→ Raw data:

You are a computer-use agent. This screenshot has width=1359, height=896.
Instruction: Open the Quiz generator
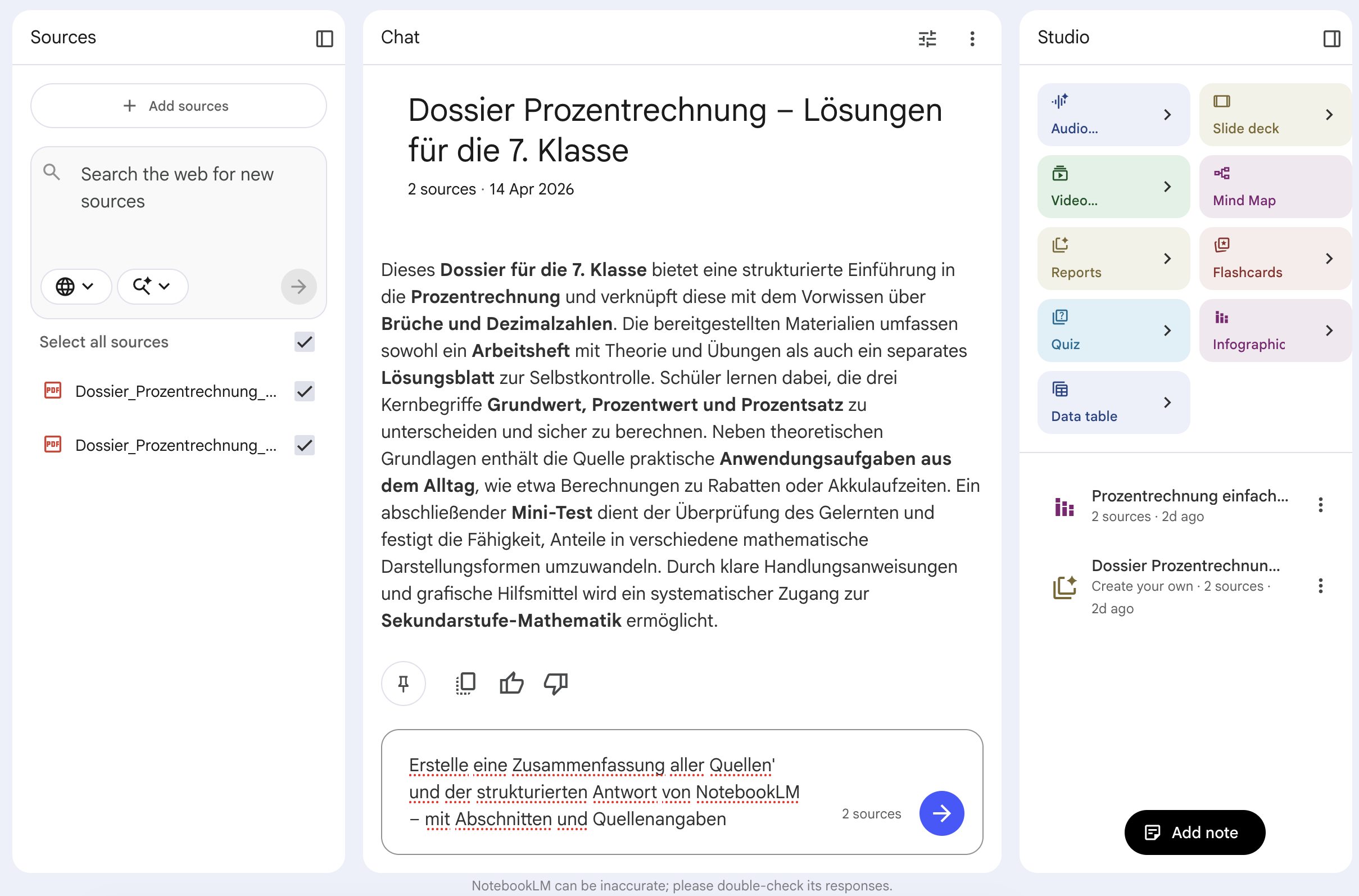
...
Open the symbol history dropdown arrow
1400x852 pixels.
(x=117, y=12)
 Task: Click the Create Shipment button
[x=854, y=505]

→ Requirement: In the listing above, find the line containing "You are a computer-use" and the line containing "Instruction: Open the Quiz generator", then quote both, plus every line between them, exactly as written.

→ Your response:
You are a computer-use agent. This screenshot has width=1359, height=896.
Instruction: Open the Quiz generator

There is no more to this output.